Do you think you have hit the lowest point in your life when you find yourself actually condisering watching the movie "Gigli"?
I just realized that this morning is the first morning i've put on underwear in a week.
I love summer.
Remember that dream I told you about where I shit out my own skeleton? I had it again last night.
I just left the house and 2 chicks are in the kitchen making breakfast. Might want to get up.
I'm up, no shirt, and staring at a breakfast casserole. Who are these girls?
guy in the car over is getting some terrible road head. he just gave me a thumbs down when he noticed i was watching.
He managed to light the Jello on fire...
How can you turn a kayak date down? I'M TALKING RIVER HEAD HERE.
Send me the video of myself under the polar bear skin. It's important.
I had to break up with him he didn't understand my priorities. I'm sorry but Saturday nights are for pot and Doctor Who. I'm not going to change who I am.
yolo... Doesn't that stand for 'shut the fuck up'?
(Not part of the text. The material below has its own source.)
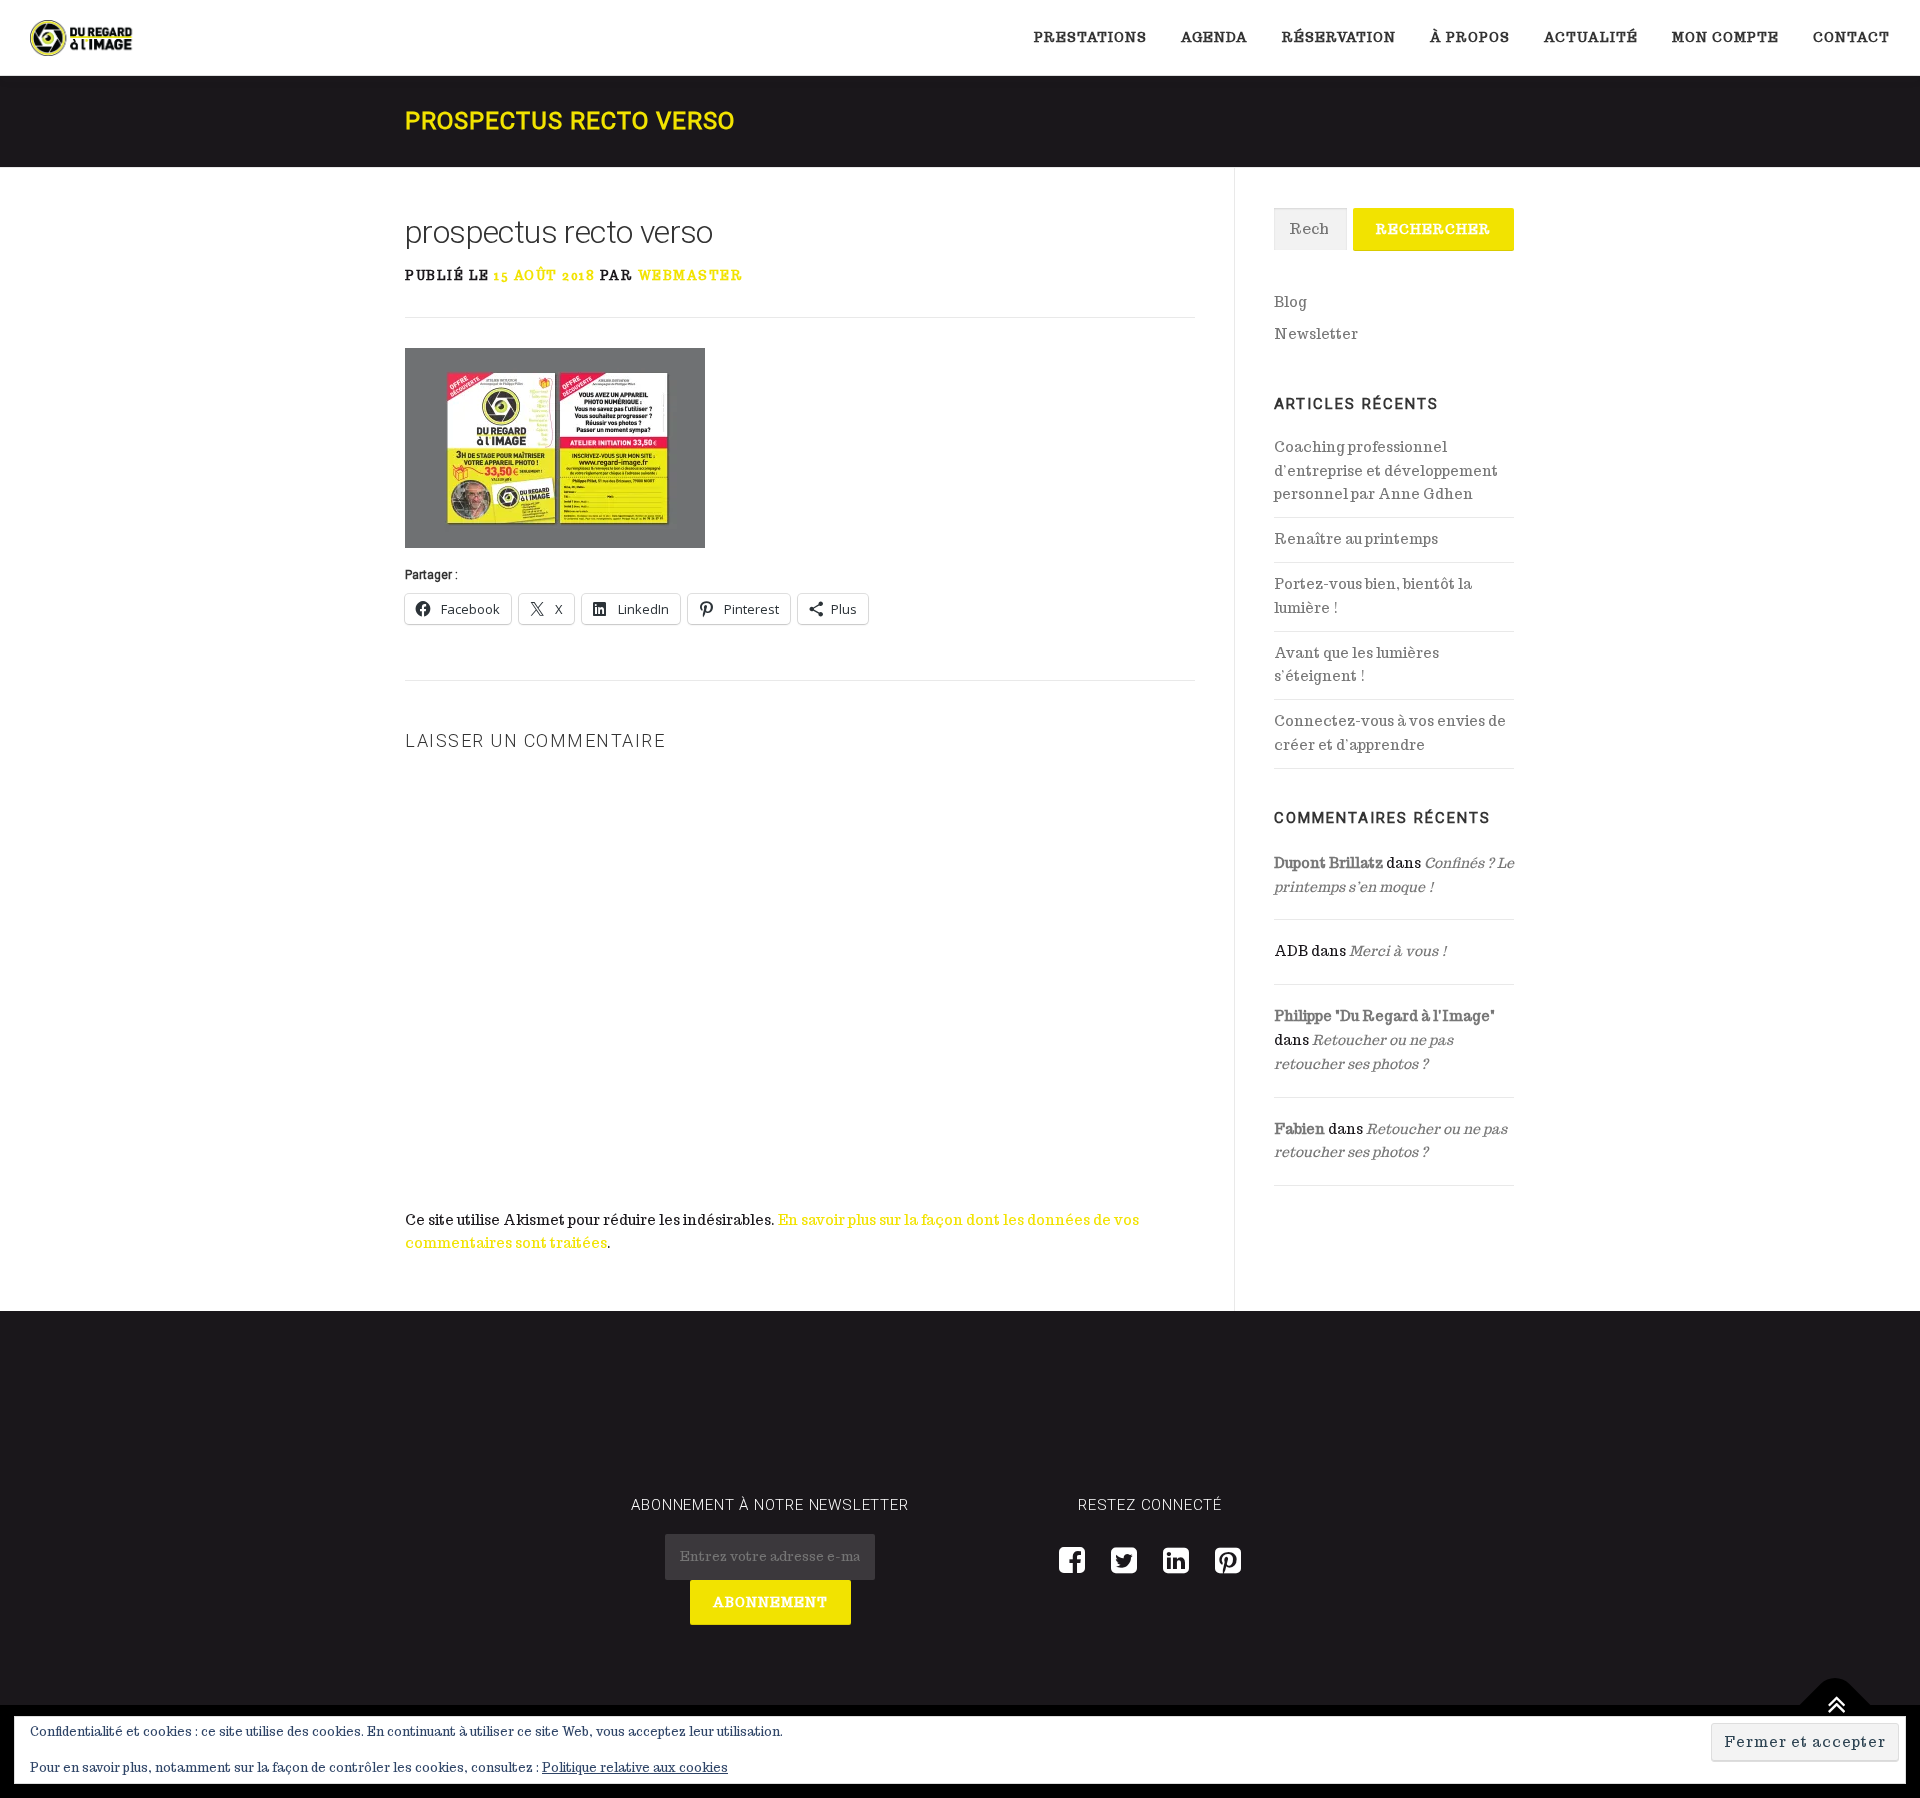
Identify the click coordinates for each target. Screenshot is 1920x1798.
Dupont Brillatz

I just put bacon on a thin mint and enjoyed the shit out of it. I better not be fucking pregnant.
What do you mean? Just eat his food and have sex with him. Unless you want a relationship, then just eat his food.
I can't come. It's so cold my uterine walls have frozen together like a cherry popsicle.
She threw my purse across the room almost broke a lamp and this all started bc she forgot what an air mattress was
You hear the wildest shit in a Walmart bathroom.